**What you will do**
From the piece on newspaper insinuation, extract everything from "And the claims" down to "meant to think.", word for word.

**Extract to read**
** START **
And the claims you choose to make about an event and its actors are the second level. If there’s a female involved and she’s under 35 it’s usually best to mention her hair colour. “Bisexual” scores triple points. We know what we’re meant to think.

The Daily Mail took insinuation to new heights with the collapse of Ms Pryce’s first trial, printing a “story” about the ethnic make-up of the jury telling its readers:

Of the eight women and four men on the Vicky Pryce jury, only two were white – the rest appeared to be of Afro-Caribbean or Asian origin.

The point they were trying to make and how the appointment of a jury of certain skin colour might have led to the collapse of the trial was left as an exercise.

Sports journalism seems particularly attracted to insinuation and supposition. Maybe it’s because their events (and sometimes even the outcomes of those events) are more predictable than in most other news whilst the actual facts are mainly locked inside dressing rooms and boardrooms. But Rafa Benitez getting slightly stroppy in a news conference turned into, “Rafa out by the weekend, Grant to take over until the end of the season and Jose to return” headlines by the next day. None of which turned out to be true. Yet.

As Paul pointed out, the article as repetition of storyline and makeshift crystal ball wasn’t always true. In the past newspapers printed many small reports per page. This isn’t the best image but was the best image I could find without rights restrictions:

Photo via Boston Public Library cc-by-nc-nd

Neither of us knew enough about newspaper history to know when this changed or why it changed. Presumably there are good business reasons why articles stopped being reports and started being stories. We guessed that it might have been due to falling paper and printing prices meaning more space to fill but without evidence that’s just insinuation too.
** END **
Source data
** START **
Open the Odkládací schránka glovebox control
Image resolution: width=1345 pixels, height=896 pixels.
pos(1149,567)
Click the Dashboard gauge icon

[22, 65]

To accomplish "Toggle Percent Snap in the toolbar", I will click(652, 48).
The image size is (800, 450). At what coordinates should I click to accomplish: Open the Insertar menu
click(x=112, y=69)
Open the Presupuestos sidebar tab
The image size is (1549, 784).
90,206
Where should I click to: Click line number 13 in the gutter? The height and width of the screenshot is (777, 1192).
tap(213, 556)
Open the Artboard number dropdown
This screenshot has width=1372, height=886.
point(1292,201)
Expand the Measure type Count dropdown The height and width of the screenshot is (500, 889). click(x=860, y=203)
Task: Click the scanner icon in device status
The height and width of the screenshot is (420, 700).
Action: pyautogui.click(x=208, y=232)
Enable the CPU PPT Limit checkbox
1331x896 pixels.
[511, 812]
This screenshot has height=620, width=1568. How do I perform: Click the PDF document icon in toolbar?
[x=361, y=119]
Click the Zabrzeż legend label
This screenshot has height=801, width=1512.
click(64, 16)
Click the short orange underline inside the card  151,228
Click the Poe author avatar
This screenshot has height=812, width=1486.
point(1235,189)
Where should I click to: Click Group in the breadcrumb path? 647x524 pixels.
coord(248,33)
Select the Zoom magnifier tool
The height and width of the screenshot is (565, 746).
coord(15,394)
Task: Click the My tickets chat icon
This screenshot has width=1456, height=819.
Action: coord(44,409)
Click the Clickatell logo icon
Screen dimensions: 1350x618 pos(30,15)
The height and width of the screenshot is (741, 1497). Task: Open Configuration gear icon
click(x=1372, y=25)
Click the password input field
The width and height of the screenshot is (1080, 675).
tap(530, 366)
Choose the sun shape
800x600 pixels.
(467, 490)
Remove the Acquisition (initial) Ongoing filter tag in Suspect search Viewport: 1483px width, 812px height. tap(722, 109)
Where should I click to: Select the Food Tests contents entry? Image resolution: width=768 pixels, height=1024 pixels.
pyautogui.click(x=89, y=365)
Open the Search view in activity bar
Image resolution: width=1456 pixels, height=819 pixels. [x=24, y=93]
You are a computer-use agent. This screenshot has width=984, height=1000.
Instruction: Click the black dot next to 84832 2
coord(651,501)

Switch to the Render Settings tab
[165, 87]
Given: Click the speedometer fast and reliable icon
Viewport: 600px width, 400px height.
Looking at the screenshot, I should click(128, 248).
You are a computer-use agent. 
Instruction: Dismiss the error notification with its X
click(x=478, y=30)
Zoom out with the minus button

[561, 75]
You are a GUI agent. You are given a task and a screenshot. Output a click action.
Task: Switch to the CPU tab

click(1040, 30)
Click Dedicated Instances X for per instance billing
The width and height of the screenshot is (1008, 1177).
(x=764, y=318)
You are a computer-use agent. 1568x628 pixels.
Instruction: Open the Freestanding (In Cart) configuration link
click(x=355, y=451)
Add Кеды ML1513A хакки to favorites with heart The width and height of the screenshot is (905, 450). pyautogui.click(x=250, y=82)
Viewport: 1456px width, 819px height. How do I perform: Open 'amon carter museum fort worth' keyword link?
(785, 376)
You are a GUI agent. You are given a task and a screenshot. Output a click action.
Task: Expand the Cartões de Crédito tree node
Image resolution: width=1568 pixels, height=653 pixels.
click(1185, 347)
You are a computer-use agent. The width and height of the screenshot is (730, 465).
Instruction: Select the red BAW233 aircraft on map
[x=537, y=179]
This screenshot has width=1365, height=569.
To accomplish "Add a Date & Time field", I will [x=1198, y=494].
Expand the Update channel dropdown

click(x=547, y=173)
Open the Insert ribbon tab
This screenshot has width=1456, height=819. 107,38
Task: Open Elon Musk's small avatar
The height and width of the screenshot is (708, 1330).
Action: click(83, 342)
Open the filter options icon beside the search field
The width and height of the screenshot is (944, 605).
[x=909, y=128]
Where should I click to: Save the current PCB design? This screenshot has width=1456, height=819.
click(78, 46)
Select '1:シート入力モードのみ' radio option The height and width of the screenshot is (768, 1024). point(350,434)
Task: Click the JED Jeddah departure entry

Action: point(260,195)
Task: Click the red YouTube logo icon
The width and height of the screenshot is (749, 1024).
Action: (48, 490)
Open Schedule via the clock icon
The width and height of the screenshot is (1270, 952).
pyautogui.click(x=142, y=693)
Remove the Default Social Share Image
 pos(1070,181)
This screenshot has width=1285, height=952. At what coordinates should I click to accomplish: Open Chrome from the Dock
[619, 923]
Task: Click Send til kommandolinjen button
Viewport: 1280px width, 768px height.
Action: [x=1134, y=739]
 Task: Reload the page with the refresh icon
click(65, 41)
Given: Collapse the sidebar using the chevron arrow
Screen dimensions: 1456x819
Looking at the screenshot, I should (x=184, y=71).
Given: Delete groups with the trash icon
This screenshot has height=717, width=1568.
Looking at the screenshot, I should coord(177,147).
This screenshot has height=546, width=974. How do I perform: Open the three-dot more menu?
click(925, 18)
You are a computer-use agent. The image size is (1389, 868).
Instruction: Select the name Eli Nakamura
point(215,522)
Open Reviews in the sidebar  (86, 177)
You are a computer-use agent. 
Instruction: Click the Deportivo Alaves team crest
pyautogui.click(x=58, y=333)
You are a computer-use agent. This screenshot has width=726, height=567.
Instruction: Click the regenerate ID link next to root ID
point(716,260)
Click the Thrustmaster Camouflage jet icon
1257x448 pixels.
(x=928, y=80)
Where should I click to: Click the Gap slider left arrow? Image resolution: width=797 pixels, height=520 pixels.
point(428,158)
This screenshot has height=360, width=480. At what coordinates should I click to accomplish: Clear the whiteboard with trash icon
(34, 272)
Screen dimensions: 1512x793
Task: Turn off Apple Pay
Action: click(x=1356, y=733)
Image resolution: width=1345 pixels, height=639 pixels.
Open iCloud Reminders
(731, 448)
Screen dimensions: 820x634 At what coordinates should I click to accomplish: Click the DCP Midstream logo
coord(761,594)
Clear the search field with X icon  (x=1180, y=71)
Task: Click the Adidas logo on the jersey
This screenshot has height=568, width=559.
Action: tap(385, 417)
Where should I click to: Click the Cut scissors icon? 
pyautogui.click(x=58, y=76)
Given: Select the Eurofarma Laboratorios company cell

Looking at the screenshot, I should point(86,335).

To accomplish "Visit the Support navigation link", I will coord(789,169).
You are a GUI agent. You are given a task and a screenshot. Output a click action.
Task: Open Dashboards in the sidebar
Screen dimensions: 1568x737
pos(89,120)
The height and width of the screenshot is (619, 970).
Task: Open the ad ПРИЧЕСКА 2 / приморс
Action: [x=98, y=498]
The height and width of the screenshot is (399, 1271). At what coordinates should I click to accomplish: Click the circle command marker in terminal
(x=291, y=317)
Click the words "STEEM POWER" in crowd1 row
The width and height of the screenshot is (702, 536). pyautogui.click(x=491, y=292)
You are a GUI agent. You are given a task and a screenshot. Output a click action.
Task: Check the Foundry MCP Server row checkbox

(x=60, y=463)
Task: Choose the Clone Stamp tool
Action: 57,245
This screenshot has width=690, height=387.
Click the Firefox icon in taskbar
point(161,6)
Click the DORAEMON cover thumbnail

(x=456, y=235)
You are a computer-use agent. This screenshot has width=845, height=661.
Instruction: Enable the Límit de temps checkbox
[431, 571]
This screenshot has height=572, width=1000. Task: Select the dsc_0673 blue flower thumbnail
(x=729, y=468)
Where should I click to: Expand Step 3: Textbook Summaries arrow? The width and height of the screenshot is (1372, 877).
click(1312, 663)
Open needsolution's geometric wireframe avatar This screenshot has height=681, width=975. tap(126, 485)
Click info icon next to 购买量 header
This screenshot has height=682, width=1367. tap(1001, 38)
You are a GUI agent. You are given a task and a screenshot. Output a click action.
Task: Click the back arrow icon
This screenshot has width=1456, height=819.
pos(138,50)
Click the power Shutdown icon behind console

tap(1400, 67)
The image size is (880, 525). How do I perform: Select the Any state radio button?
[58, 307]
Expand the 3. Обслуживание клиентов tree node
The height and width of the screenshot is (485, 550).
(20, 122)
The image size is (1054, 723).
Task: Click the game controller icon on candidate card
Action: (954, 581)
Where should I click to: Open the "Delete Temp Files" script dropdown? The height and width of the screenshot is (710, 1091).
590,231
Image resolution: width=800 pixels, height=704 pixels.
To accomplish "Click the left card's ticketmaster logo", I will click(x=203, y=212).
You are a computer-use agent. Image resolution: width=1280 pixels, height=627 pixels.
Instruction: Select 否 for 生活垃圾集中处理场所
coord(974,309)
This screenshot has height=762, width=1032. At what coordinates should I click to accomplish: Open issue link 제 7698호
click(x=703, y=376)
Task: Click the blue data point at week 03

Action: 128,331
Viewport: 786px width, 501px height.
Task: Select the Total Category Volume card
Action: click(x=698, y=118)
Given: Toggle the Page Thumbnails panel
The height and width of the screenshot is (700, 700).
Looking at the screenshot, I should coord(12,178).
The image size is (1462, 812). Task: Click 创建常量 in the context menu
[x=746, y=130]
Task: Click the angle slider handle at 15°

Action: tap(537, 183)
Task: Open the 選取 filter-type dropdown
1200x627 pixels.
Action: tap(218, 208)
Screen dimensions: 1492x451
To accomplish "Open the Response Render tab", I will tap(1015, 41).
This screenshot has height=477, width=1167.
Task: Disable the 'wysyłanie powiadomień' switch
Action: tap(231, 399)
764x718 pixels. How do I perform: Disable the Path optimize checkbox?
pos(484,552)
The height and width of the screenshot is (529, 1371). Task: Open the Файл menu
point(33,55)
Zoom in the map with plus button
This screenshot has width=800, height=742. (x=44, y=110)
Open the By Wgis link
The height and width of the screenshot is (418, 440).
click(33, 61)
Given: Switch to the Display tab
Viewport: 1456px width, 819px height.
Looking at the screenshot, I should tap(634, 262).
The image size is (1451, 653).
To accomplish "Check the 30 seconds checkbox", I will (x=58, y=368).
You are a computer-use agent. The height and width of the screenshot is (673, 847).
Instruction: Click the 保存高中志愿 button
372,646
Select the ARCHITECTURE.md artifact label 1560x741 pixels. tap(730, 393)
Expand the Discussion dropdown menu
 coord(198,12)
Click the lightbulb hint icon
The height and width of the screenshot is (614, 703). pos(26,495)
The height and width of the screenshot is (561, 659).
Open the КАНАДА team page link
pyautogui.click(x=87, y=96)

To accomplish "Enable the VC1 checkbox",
** END **
**Exercise result**
And the claims you choose to make about an event and its actors are the second level. If there’s a female involved and she’s under 35 it’s usually best to mention her hair colour. “Bisexual” scores triple points. We know what we’re meant to think.